Find the value of 𝑘 which makes 𝑓 continuous at 𝑥 equals three. Given 𝑓of 𝑥 equals 𝑥 to the minus one minus three to the minus one over 𝑥 squared minus three squared, if 𝑥 is not equal to three and 𝑘, if 𝑥 equals three.

By definition, the function 𝑓 is continuous at a number 𝑐, if the limit of 𝑓of 𝑥 as 𝑥 approaches 𝑐 is equal to 𝑓 of 𝑐. We want to make our function 𝑓 continuous at 𝑥 equals three. So with the function 𝑓 defined as above, we need the limit of 𝑓 of 𝑥, as 𝑥 approaches three, to be 𝑓 of three. We can just read off the value of 𝑓 of three from the definition of the function. 𝑓 of 𝑥 is 𝑘 if 𝑥 is three. So this 𝑓 of three is 𝑘. Swapping the sides of the equation, we see that the value of 𝑘 which makes 𝑓 continuous at 𝑥 equals three, is the limit of 𝑓 of 𝑥 as 𝑥 approaches three.
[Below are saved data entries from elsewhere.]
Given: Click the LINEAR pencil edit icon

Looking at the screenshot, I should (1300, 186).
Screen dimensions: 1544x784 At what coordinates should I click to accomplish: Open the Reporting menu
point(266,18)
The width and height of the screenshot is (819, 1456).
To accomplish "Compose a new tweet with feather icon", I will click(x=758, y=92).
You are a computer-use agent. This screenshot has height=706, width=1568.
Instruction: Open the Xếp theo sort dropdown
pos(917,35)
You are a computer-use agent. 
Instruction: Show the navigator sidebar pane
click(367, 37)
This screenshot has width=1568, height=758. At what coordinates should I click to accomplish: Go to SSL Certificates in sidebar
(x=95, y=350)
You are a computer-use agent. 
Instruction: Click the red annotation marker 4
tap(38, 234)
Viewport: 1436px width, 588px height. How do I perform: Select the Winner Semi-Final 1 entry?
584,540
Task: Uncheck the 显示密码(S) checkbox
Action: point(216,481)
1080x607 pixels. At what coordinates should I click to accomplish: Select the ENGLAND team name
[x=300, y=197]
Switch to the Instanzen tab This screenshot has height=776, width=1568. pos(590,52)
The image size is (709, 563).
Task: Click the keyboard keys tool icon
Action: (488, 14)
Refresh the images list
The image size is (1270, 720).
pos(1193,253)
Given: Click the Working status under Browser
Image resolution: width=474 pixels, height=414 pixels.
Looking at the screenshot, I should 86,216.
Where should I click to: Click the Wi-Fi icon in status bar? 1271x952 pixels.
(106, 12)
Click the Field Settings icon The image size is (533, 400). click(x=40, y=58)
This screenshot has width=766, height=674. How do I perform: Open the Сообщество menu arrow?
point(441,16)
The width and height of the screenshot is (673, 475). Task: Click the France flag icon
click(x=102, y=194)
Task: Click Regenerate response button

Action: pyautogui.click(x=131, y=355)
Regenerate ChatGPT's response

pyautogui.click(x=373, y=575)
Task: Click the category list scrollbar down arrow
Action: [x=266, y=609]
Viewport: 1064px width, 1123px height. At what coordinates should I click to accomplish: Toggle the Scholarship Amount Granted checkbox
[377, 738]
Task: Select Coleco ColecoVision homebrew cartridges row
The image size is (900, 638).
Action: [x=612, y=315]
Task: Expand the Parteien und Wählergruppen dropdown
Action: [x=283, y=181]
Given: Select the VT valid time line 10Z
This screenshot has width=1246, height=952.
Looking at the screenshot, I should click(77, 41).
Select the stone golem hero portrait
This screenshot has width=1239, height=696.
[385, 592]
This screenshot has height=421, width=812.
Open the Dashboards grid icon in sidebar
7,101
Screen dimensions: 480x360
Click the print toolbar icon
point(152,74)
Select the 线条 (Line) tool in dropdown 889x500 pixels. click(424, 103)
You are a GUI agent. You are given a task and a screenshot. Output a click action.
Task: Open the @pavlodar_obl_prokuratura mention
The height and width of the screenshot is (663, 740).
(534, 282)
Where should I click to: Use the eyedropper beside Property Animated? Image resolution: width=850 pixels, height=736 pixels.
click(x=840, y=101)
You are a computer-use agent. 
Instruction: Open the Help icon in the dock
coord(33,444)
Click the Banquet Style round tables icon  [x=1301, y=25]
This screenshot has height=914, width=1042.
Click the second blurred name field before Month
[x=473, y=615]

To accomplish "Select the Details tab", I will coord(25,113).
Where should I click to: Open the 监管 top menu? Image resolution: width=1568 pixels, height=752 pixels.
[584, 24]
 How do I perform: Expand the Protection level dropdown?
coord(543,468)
So our task becomes to find the value of this limit. Note that if this limit doesn’t exist for some reason, then there’s not much we can do. There’s no value of 𝑘 which will make 𝑓 continuous. And so, really, we’ve just got a hope that this limit does exist. Let’s find this limit then. The limit of the function, as 𝑥 approaches three, doesn’t depend on the value of the function at 𝑥 equals three, just the values near 𝑥 equals three. So we can replace 𝑓 of 𝑥 inside this limit by the rule for 𝑓 of 𝑥 when 𝑥 is not equal to three.

This isn’t quite written in the form of a rational function. Notice the negative exponent in the power of 𝑥 in the numerator which means that the numerator is not a polynomial. However, we could still hope that this function was continuous. And that we could evaluate the limit here, using direct substitution. Unfortunately, substituting three for 𝑥 gives zero over zero, the indeterminate form. And so, it’s not that simple. We’re going to have to do some algebra.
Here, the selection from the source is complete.